TEXT UNDER STUDY
+++++
Can't get my head around this report... an away win... I support Gillingham we've never had that experience.... away win?!?! No just don't get it :-)

MJ said...

A Hannah Waterman workout DVD?

What’s next?

Mo Harris in Spandex?

Istvanski said...

Furtheron - You're impressed, I can tell. We also blagged a win at The Hawthorns but the next one will be a toughie.

MJ - What about an oiled up Dot Cotton writhing around on a latex sofa smoking a fag?

rockmother said...

Great reporting Ister although that dvd cover - ooh madam - put them awaaaay!
Do you think Hannah Waterman smuggled a few extra Ginsters down her bikini top on holiday in case she fancied a spontaneous beach snack? x

Howesy said...

Hmm Dot Cotton,
oiled up?!?!?!
Don't mind if I do sir...

expat@large said...

So is it pronounced "PAYsty" or "PARsty" in the home of concoction?

Geoff said...

Now we've got the big-spending Mills & Boon proprietors on board you can have Freddie Sears back.

The idea of football further west than Bristol just doesn't seem right.

Istvanski said...

RoMo - I thought Hannah was wearing one of those fat suits from the special effects department (they have a secret compartment inside enough to hold, ooh about 42 large sized pasties).

Howesy - Here I was thinking you were more Pat Butcher's type of guy. But then again she hasn't really got a 'type of guy' has she?
+++++
PROMPT A
Reproduce the passage of the blog comment thread that begins with the words containing "MJ - What about" and ends with "I do sir...".
PROMPT B
Add the next part of the blog comment thread, picking up after its final comment.
+++++
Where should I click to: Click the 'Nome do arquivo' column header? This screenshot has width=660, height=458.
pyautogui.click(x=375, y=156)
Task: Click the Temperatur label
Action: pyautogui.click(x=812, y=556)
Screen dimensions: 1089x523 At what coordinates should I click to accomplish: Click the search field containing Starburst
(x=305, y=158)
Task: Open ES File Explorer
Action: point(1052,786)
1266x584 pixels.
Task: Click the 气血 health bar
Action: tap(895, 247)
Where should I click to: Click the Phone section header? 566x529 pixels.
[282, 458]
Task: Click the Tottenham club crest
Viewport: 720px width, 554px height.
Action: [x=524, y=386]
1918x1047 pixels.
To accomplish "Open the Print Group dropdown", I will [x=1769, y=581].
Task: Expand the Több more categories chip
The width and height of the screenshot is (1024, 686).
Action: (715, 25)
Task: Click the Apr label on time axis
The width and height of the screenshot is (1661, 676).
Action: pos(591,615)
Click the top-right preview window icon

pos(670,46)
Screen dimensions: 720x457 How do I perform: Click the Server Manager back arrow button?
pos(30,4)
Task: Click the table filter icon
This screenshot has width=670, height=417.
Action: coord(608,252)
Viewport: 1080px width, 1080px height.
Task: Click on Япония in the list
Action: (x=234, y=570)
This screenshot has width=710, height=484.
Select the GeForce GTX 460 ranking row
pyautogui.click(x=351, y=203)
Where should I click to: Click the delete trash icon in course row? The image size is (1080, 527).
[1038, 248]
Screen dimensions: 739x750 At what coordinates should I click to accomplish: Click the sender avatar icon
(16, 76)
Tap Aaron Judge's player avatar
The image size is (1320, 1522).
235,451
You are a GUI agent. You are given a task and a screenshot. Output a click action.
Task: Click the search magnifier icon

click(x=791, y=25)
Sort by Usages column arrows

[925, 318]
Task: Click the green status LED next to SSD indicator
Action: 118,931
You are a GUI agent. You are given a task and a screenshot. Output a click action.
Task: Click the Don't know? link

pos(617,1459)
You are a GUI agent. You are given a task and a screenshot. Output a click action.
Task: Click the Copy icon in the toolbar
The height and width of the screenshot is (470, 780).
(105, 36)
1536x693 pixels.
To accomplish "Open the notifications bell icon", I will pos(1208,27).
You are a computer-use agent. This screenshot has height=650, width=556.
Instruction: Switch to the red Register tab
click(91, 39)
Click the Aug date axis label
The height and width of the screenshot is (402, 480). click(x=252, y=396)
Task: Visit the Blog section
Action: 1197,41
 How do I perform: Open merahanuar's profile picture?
+++++
ANSWER SPACE A
MJ - What about an oiled up Dot Cotton writhing around on a latex sofa smoking a fag?

rockmother said...

Great reporting Ister although that dvd cover - ooh madam - put them awaaaay!
Do you think Hannah Waterman smuggled a few extra Ginsters down her bikini top on holiday in case she fancied a spontaneous beach snack? x

Howesy said...

Hmm Dot Cotton,
oiled up?!?!?!
Don't mind if I do sir...

ANSWER SPACE B
Expat - I believe it's pronounced "paah-stoiee", but I could be wrong. Try to imagine it being said by a stereotypical Disney pirate. If there are any local yokels in cyberspace willing to correct me, speak now or forevarrr 'old yer poice, Jim laaad.

Geoff - We'll gladly take Master Sears off your hands, we wouldn't want a couple of dildo salesmen corrupting his young mind, would we?
Perhaps next time Freddie will score against Brizzle City again and with a bit of luck, the goal might get acknowledged by the officials.

savannah said...

ohhhhhhhhhhhhh, this was all incidental to a football win, sugar? i had to google everything!

;~D xoxoxoxox

(when did you start comment moderation?)

(hi, howsey *waving*)

Liz said...

Oh, I think I'd better get that DVD.

Husband went to Portsmouth once and got beaten up by sailors so I shall look forward to your report from that town.

However, in their favour, both 'mouths are by the sea - unlike Croydon.

I flew off a motor-bike into the middle of the road in Croydon once.

Istvanski said...

Savvy - There seems little point writing about the match if you can read about it in the newspapers and other online sources. Better to report on the feel of the town / city to see what makes the local people tick. I'll make a better effort to link to the more unfamiliar references next time just for you, sugar.

;-) xox

Howesy - Wave back to Savvy!

Liz - Trouble is Croydon isn't a "mouth" although it has plenty mouths that inhabit it, you can't help hearing all of them once the shops open for business.
I hope you weren't blaming Croydon for flying off a motorbike?! I can only think that it was your own fault for trusting the local drug dealers...
Remember kids; taking acid will not turn you into Superman.